Otra razón es que la universidad, en esta crisis de sentido y crisis de la verdad, es también una de las más afectadas incluso en términos empresariales. Si se piensa como negocio, la promesa de movilidad social (estudia y tendrás ascenso social) tuvo una caída en picada en la última década. Para el imaginario juvenil hoy, un título universitario no es garantía de nada. De hecho, muchos, en el mundo de las redes sociales y YouTube, devengan más dinero sin siquiera iniciar el tortuoso camino de un pregrado que demora cuatro o cinco años y donde en las aulas no han variado las prácticas pedagógicas disciplinarias en los últimos 30 o 40 años (premios, castigos, exámenes, clases magistrales, etc.); estamos ante una institución envejecida y que aún no reacciona frente al embate que impone las demandas de una potencia juvenil que va a otro tempo.
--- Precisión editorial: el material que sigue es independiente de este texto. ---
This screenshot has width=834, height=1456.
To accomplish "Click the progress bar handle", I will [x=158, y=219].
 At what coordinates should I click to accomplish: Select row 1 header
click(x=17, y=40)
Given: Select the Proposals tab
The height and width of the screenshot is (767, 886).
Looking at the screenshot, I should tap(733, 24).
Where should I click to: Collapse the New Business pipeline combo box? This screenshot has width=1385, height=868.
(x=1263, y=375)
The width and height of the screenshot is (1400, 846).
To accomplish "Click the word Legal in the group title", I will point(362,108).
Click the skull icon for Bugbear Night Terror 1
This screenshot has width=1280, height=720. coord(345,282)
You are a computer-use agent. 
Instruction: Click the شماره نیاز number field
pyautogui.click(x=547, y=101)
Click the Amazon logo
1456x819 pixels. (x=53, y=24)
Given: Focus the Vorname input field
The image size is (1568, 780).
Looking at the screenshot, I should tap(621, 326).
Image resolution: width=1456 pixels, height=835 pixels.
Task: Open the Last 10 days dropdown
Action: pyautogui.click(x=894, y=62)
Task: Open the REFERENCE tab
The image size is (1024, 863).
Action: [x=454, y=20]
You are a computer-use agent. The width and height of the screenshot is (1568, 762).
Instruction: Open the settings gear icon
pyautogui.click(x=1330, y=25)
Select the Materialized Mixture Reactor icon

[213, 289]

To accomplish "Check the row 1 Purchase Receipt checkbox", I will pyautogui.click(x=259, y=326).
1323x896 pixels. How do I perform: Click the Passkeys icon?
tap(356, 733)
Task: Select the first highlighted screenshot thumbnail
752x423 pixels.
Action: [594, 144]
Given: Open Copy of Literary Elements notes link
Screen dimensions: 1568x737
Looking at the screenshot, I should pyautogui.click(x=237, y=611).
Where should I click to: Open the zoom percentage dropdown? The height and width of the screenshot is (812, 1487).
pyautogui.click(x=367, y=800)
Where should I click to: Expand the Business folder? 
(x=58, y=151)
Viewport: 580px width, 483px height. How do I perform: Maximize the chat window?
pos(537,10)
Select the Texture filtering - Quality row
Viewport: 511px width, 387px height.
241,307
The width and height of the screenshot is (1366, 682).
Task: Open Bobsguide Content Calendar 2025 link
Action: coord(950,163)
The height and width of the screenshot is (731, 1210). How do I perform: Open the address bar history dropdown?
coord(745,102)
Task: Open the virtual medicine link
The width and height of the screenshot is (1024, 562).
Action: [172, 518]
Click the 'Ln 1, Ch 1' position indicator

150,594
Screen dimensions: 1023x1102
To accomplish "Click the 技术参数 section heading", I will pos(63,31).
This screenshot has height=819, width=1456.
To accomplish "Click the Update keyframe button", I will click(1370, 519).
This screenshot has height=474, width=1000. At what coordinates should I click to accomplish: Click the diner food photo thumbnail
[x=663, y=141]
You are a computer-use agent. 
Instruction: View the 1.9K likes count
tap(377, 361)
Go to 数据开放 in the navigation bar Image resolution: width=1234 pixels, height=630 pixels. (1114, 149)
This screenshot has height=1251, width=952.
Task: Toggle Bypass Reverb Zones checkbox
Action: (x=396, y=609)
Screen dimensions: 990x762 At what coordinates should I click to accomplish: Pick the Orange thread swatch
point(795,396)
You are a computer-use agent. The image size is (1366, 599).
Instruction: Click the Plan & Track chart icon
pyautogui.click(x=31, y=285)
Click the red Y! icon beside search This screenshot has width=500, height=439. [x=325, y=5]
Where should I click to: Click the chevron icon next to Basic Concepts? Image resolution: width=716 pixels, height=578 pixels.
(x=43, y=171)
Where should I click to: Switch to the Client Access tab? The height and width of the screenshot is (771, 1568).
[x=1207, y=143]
Ser abogado, ingeniero o médico no implica el éxito en un mundo cada vez más competitivo y voraz en sus demandas de “likes”; tampoco ser un profesional aparece, como otrora, dentro de los más altos ideales sociales y culturales. Las exigencias de las grandes multinacionales ya no pasan por los pergaminos como por las habilidades de programación, de venta y gestión de la imagen en redes sociales; ser “integral” hoy se dirige a saber vender (y venderse), ser productivo, tener seguidores y tener una capacidad de flexibilidad frente al consumo.
Si la universidad no se esfuerza por reflexionar y reinventar la relación propia neoliberal en la que quedó atrapada (como en una trampa), no sobrevivirá a la velocidad de los cambios que vivimos. Y, por supuesto, no solo se trata de capacidad de adaptación empresarial o comercial (ser innovadora y emprendedora), se trata de cambiar los términos de la demanda donde la universidad ya ni siquiera es la gran proveedora de mano de obra cualificada y, por otro lado, tampoco tiene mucho para decir a la sociedad, a un Estado tecnócrata y sofisticadamente torpe. Reinventar la relación entre el Estado y la empresa supone resituar la vocación de la universidad en unas décadas de crisis y emergencia donde su papel será fundamental, pero también una capacidad política de creatividad para imaginar otros mundos posibles… incluidos otros mundos para ella misma.